→ TEXT SHOWN
Book Review: The Darkling Halls of Ivy edited by Lawrence Block

Lawrence Block's fifth anthology—The Darkling Halls of Ivy—includes short stories from a broad swath of writers, with the common thread that the stories are set in the world of college or the university.

The world of academia has always been ripe fruit for the fictional plucking, as it often leaves a mark everyone who endures it, as student and teacher. And as it serves as the day job for many writers, they have a fresh perspective. Lawrence Block’s latest anthology, the fifth—at least—since he announced his retirement, is The Darkling Halls of Ivy, stories set in the world of college and university, by a varied roster of writers from Owen King and Seanan McGuire to Ian Rankin and Gar Anthony Haywood. And like the previous books, the bar is set high and every story exhibits the same effort as if the author is submitting their doctoral thesis.

(Disclaimer: I’ve contributed to three of LB’s anthologies, and my explanation for the continued high quality of the stories is this: when a Grandmaster of Mystery whose mastery of the short form is only overshadowed by his novels asks you to write a short story, you don’t half-ass it.)

→ SUPPLIED DATA
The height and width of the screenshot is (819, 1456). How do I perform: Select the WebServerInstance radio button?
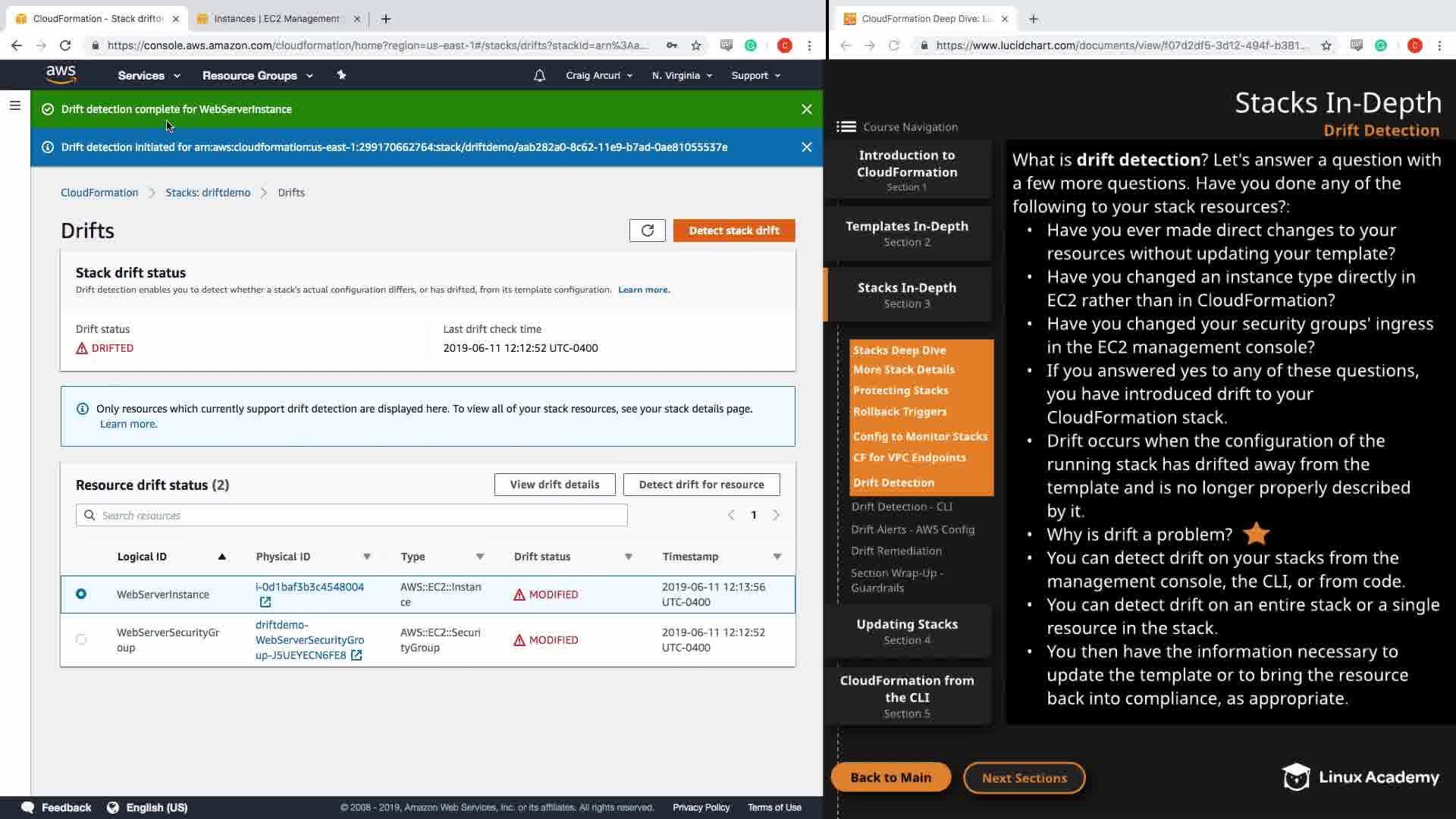tap(81, 594)
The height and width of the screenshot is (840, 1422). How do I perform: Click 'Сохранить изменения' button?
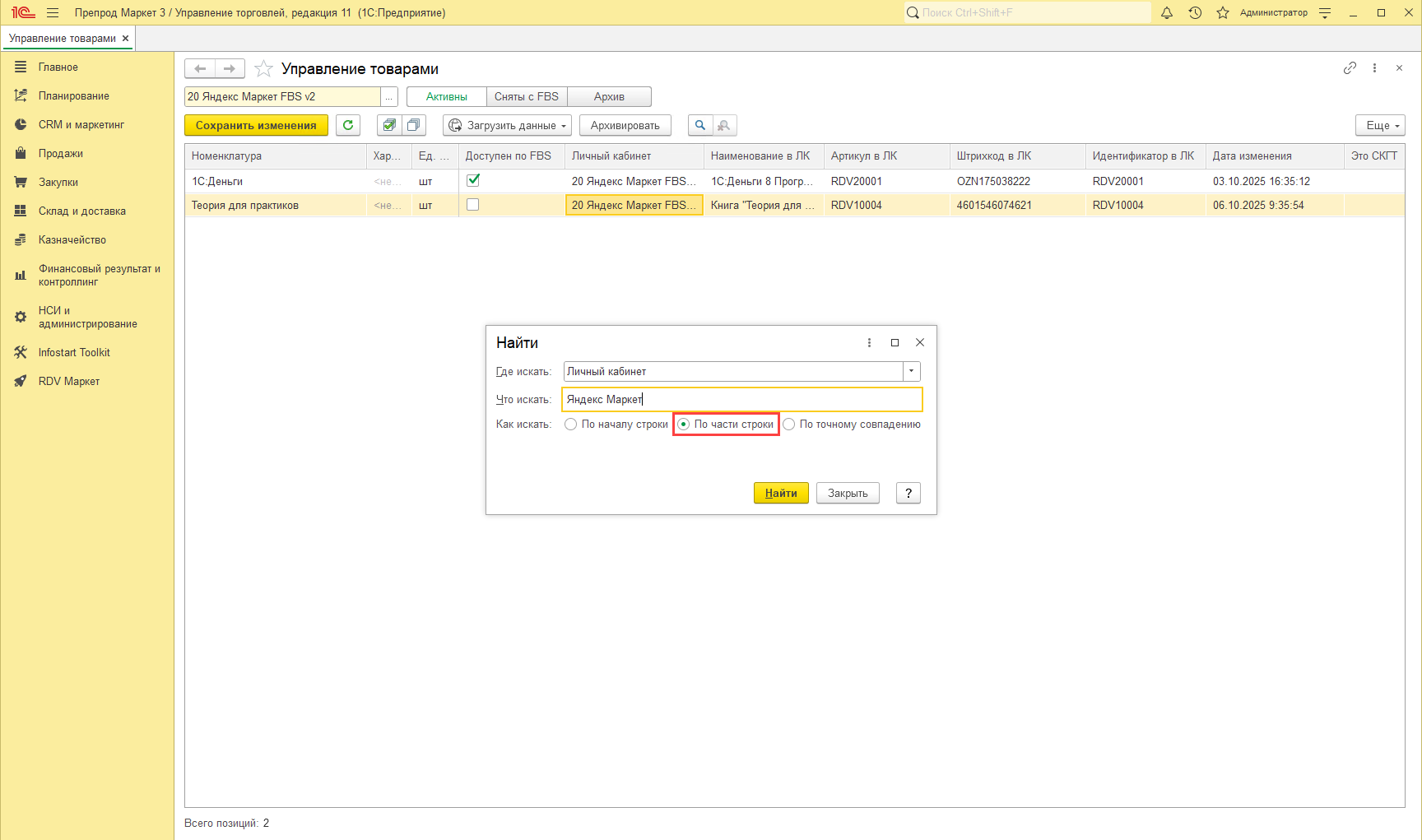pyautogui.click(x=256, y=125)

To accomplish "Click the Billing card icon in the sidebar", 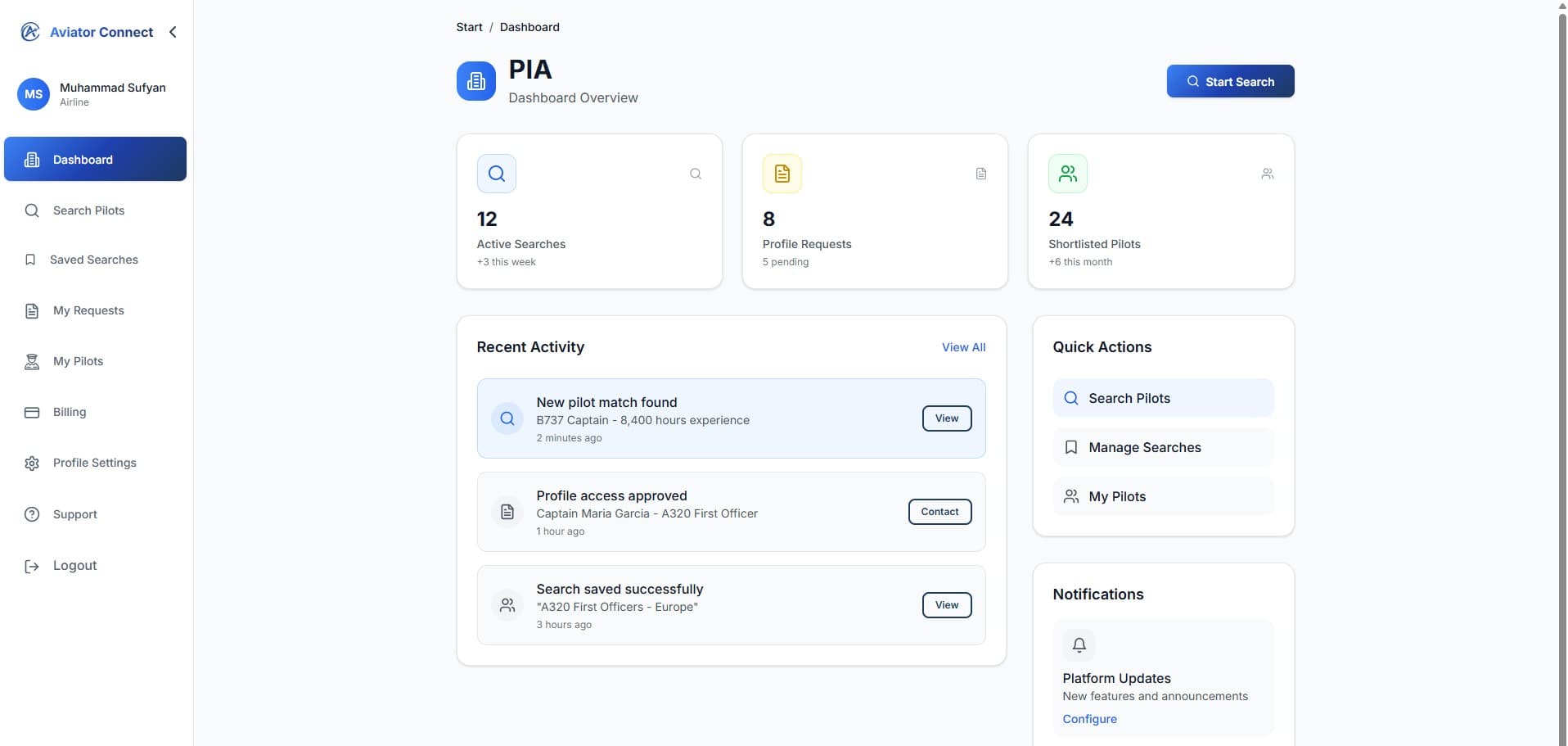I will [32, 412].
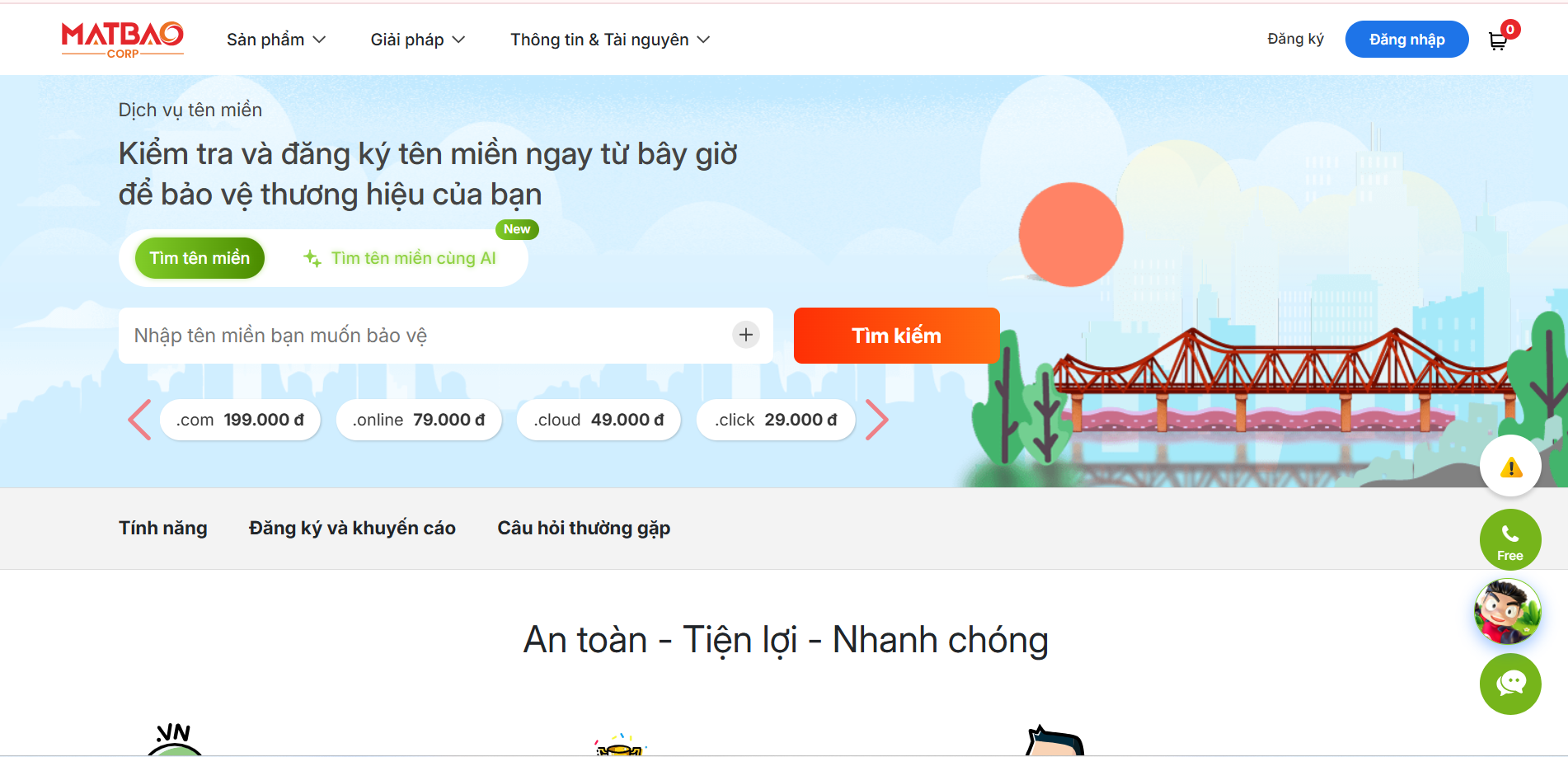This screenshot has width=1568, height=757.
Task: Open Đăng ký và khuyến cáo tab
Action: [352, 529]
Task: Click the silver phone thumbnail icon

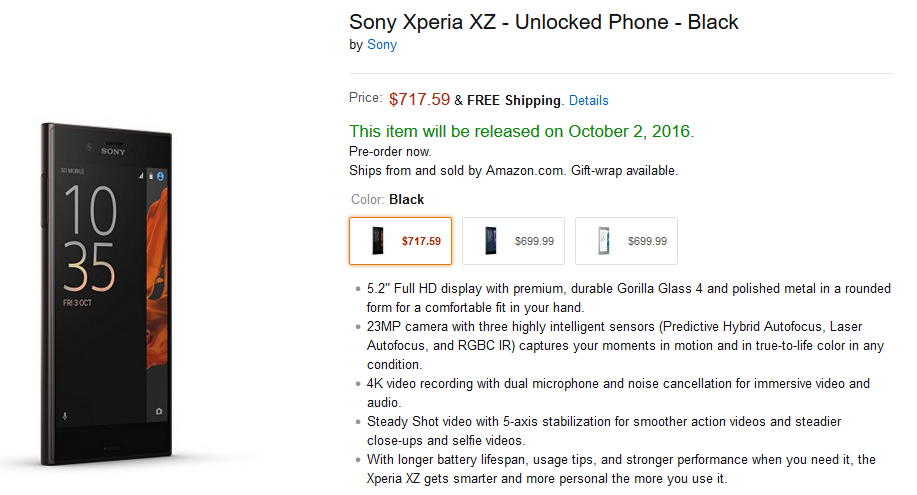Action: click(604, 241)
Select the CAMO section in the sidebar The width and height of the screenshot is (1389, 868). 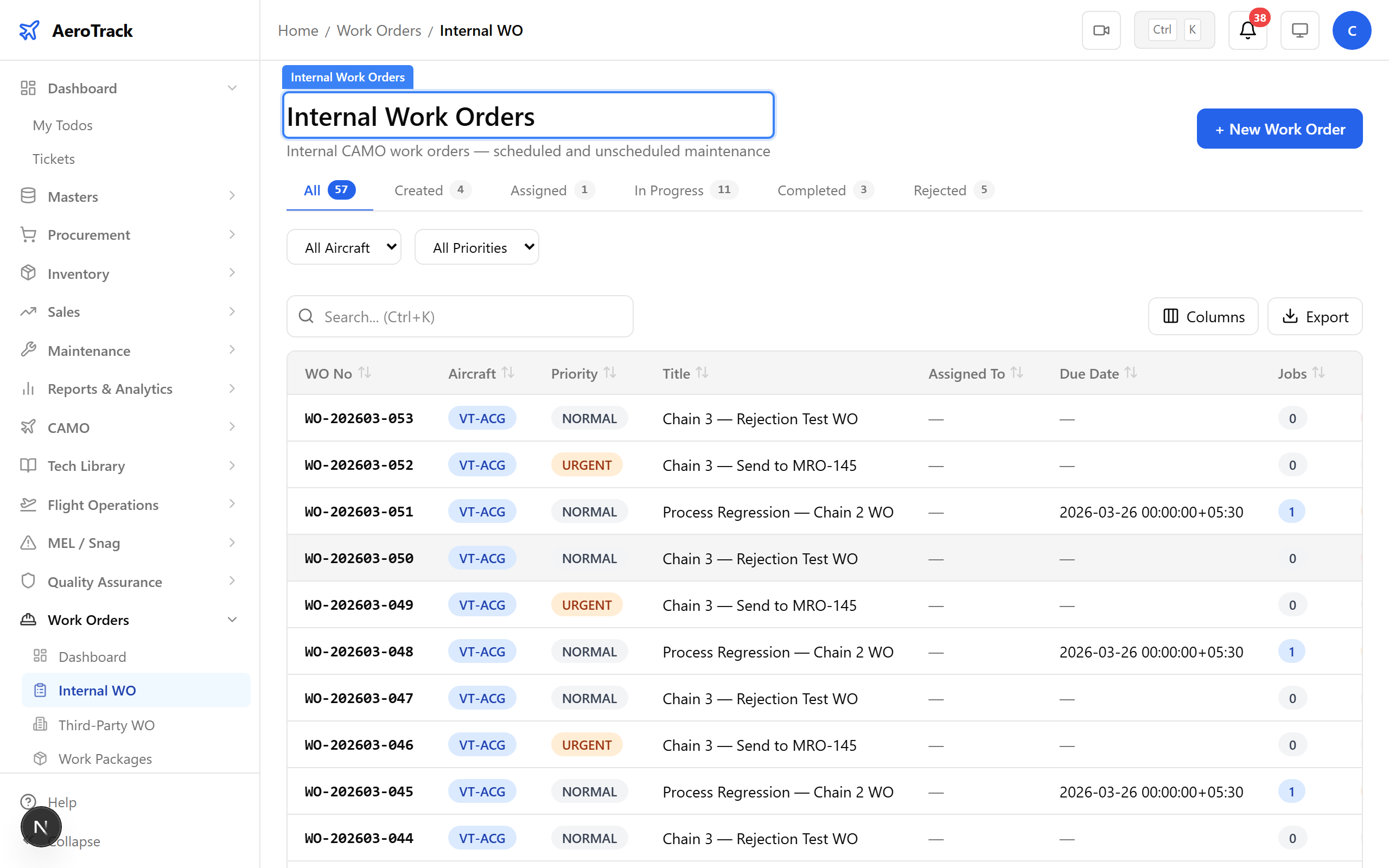(68, 427)
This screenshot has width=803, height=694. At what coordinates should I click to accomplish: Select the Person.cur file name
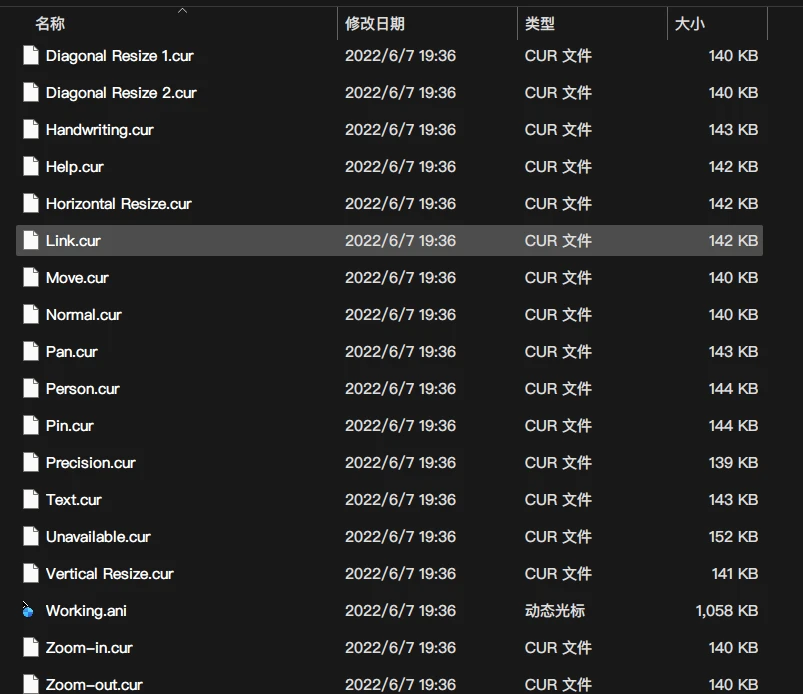(82, 388)
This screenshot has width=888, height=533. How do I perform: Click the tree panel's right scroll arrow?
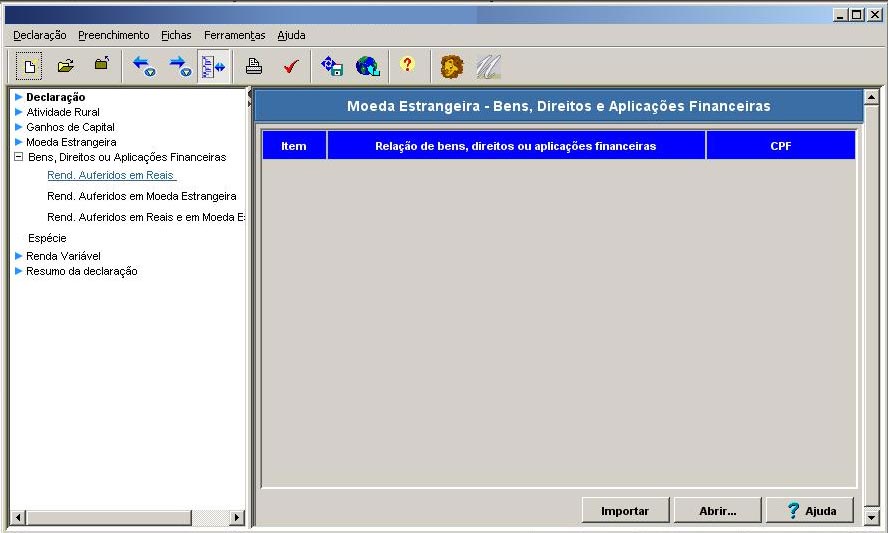pos(237,518)

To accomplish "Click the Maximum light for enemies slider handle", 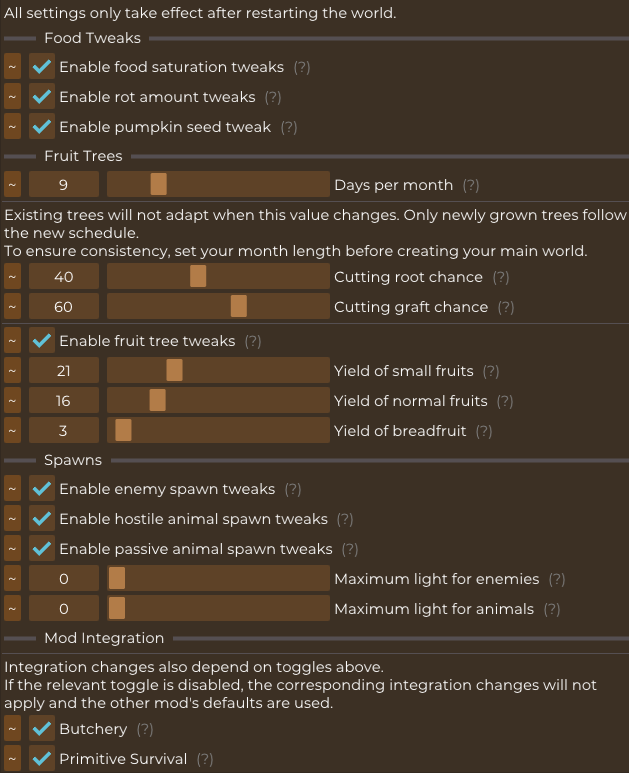I will coord(117,579).
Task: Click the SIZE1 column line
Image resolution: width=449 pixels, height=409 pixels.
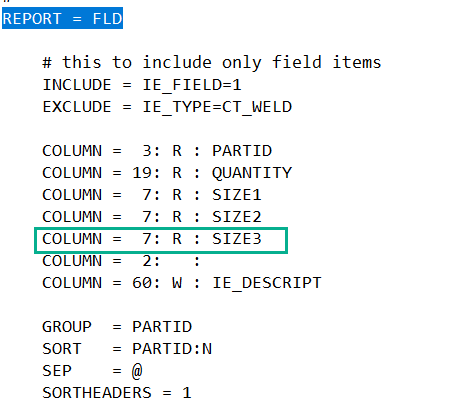Action: coord(152,195)
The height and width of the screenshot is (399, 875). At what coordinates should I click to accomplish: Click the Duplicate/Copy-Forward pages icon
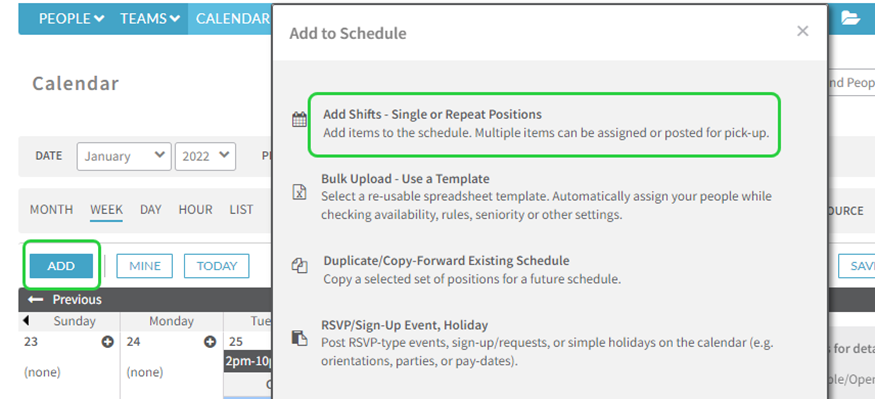coord(300,266)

→ INSTRUCTIONS TO FOLLOW
Transcribe the passage of the book review from "Lawrence Block's fifth" up to and including "their doctoral thesis.".

→ WRITTEN ANSWER
Lawrence Block's fifth anthology—The Darkling Halls of Ivy—includes short stories from a broad swath of writers, with the common thread that the stories are set in the world of college or the university.

The world of academia has always been ripe fruit for the fictional plucking, as it often leaves a mark everyone who endures it, as student and teacher. And as it serves as the day job for many writers, they have a fresh perspective. Lawrence Block’s latest anthology, the fifth—at least—since he announced his retirement, is The Darkling Halls of Ivy, stories set in the world of college and university, by a varied roster of writers from Owen King and Seanan McGuire to Ian Rankin and Gar Anthony Haywood. And like the previous books, the bar is set high and every story exhibits the same effort as if the author is submitting their doctoral thesis.